▶ [PROBLEM TO SOLVE]: Word-for-word repetition of the records below is needed, but only from the line holding "Screen dimensions: 783x349" through the final line, with pictures excluded.

▶ [Stored dataset items]:

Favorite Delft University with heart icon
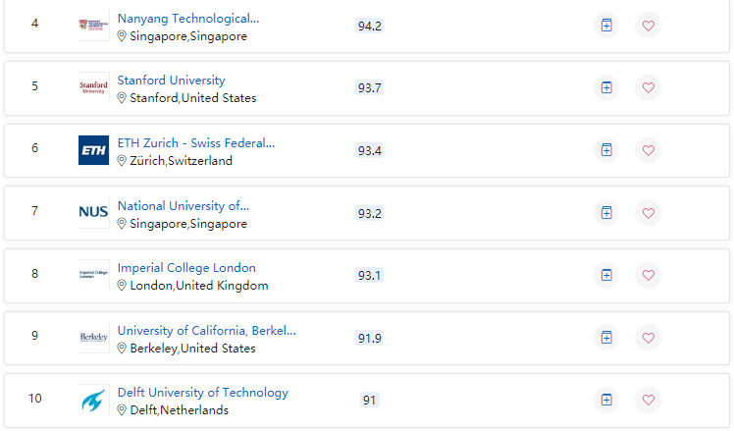This screenshot has width=734, height=431. coord(648,400)
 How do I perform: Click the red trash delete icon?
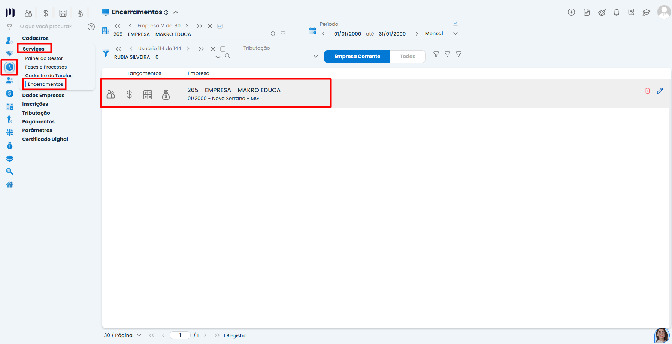click(x=647, y=91)
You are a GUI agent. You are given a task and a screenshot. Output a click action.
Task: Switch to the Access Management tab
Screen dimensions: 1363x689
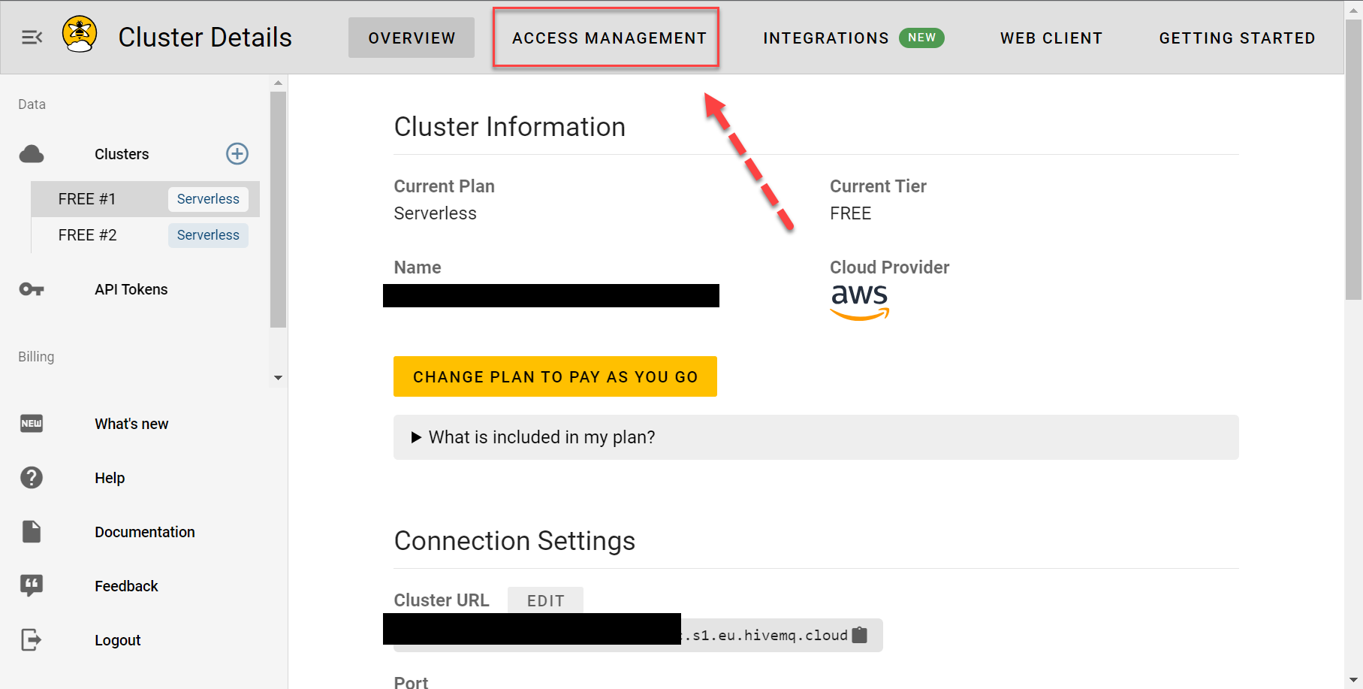608,38
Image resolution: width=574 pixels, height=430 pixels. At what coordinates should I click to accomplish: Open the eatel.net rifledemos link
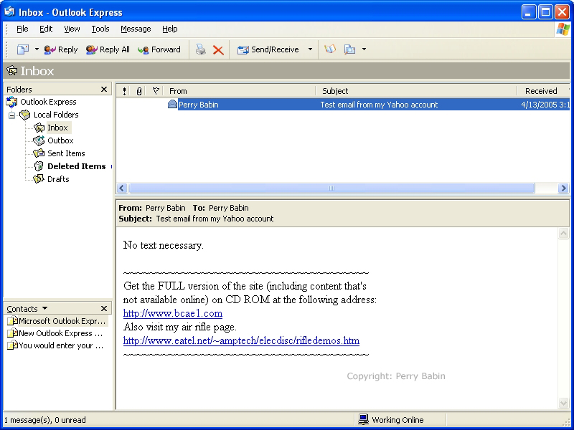241,340
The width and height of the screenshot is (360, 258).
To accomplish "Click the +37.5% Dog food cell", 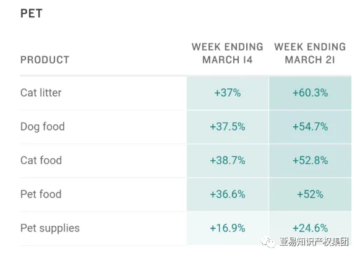I will (228, 127).
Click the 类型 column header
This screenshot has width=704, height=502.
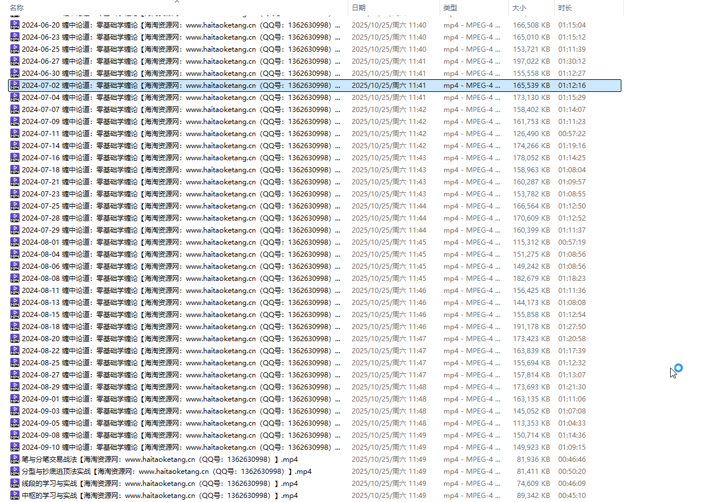coord(450,8)

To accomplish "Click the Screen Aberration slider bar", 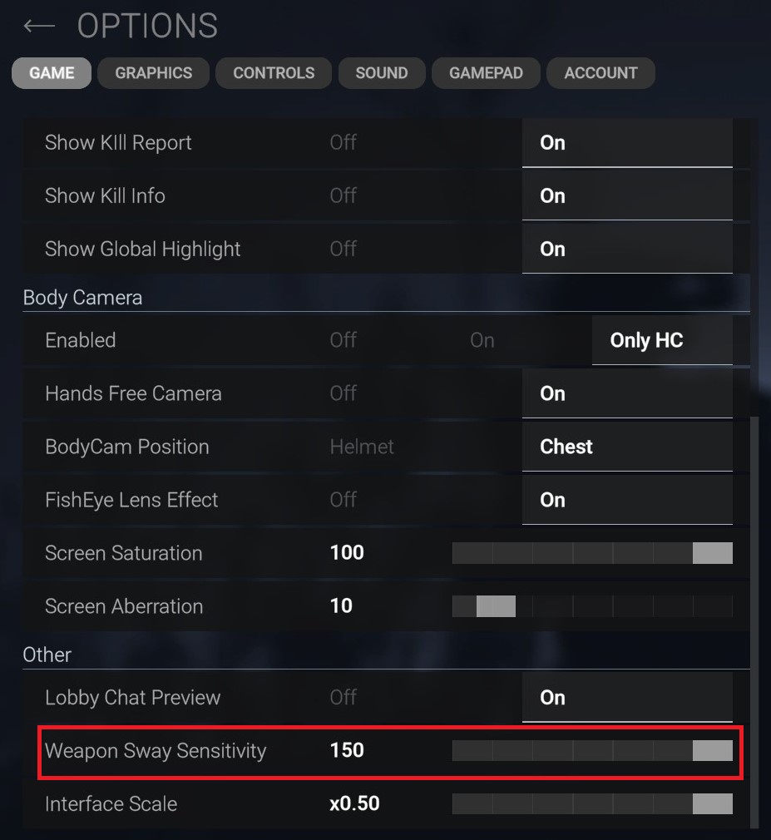I will click(592, 606).

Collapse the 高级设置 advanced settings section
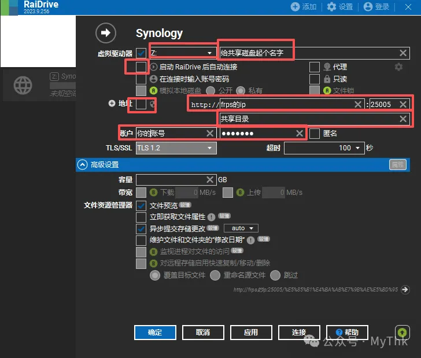click(82, 165)
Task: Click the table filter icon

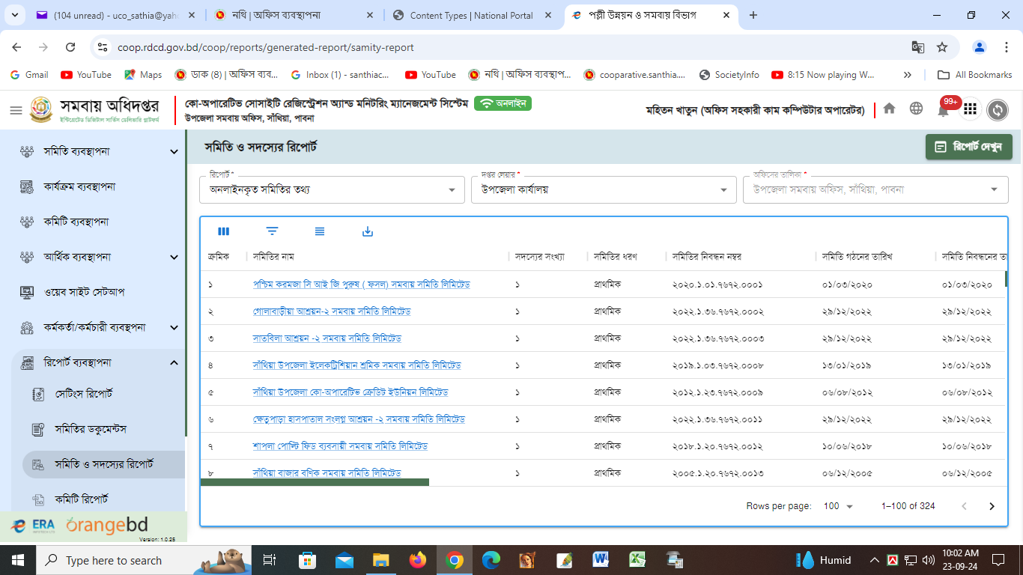Action: tap(272, 231)
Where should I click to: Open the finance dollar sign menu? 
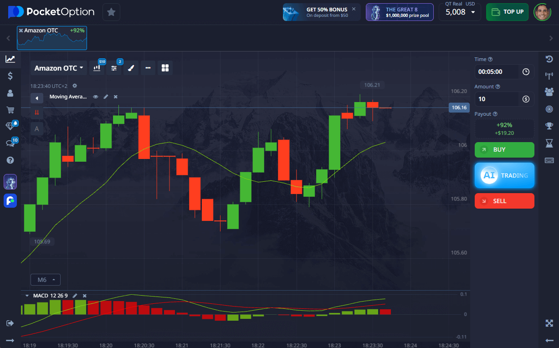10,76
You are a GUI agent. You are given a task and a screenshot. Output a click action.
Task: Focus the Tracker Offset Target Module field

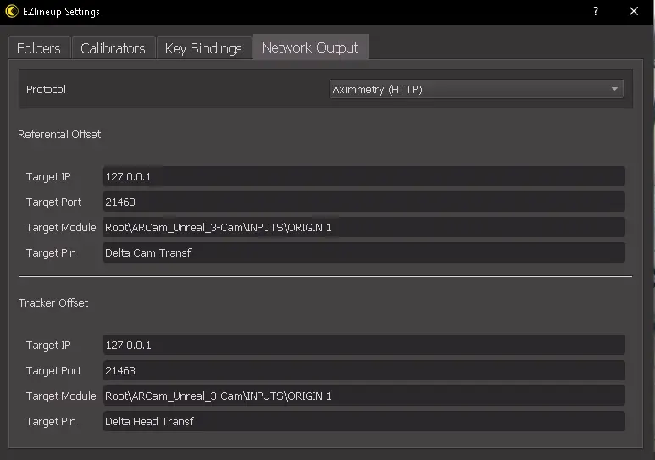pos(364,396)
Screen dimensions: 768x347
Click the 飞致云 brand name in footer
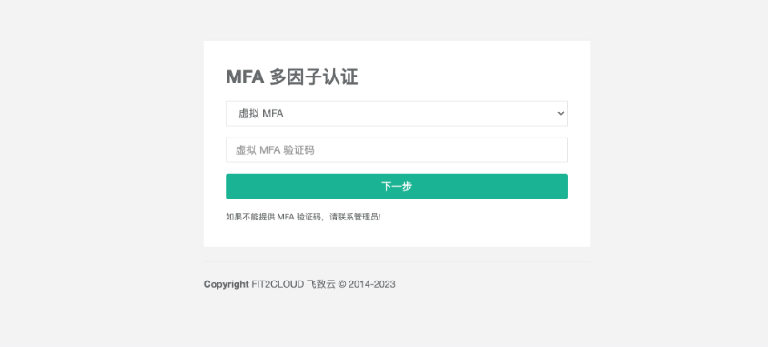point(321,284)
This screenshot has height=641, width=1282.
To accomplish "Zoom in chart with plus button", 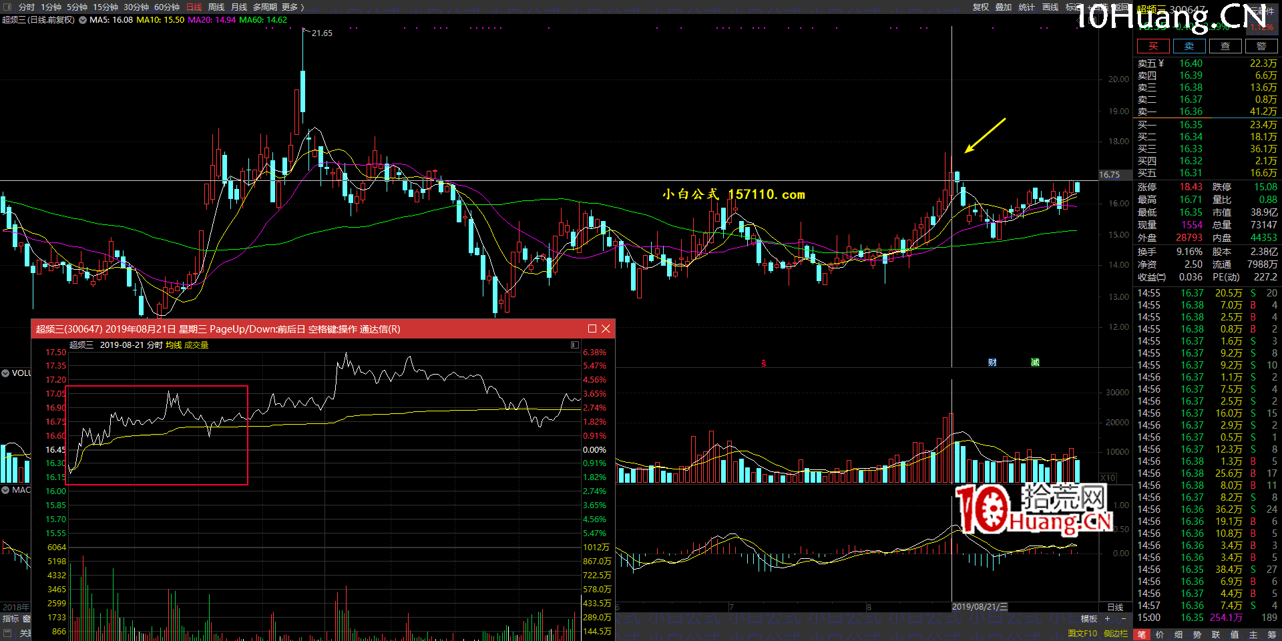I will 1108,619.
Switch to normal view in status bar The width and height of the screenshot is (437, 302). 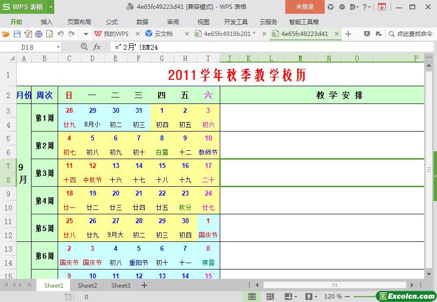pyautogui.click(x=252, y=297)
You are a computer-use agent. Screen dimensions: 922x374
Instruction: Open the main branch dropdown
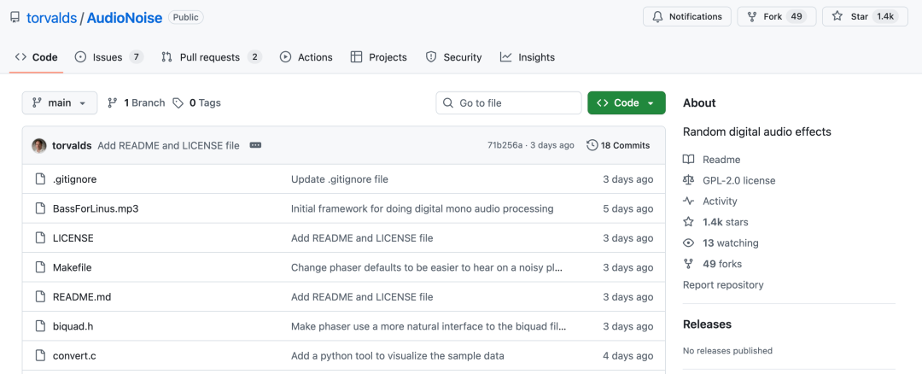coord(59,102)
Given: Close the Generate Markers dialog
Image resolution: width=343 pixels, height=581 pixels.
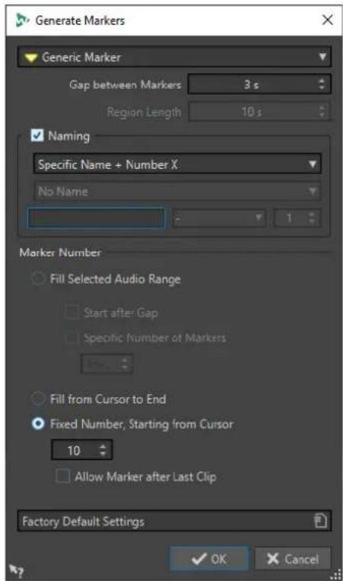Looking at the screenshot, I should point(327,20).
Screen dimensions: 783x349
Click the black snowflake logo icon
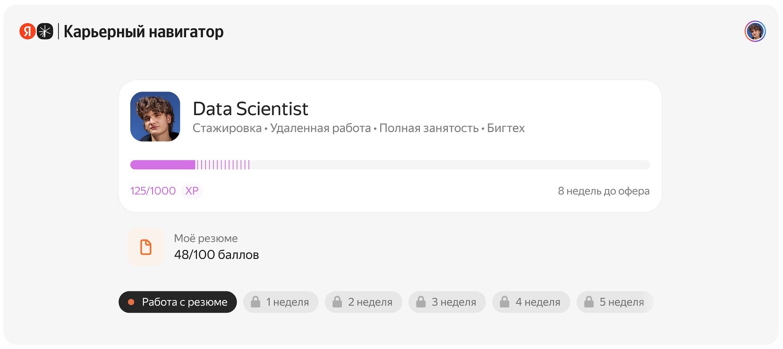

▶ [EXPECTED ANSWER]:
Screen dimensions: 783x349
Click the black snowflake logo icon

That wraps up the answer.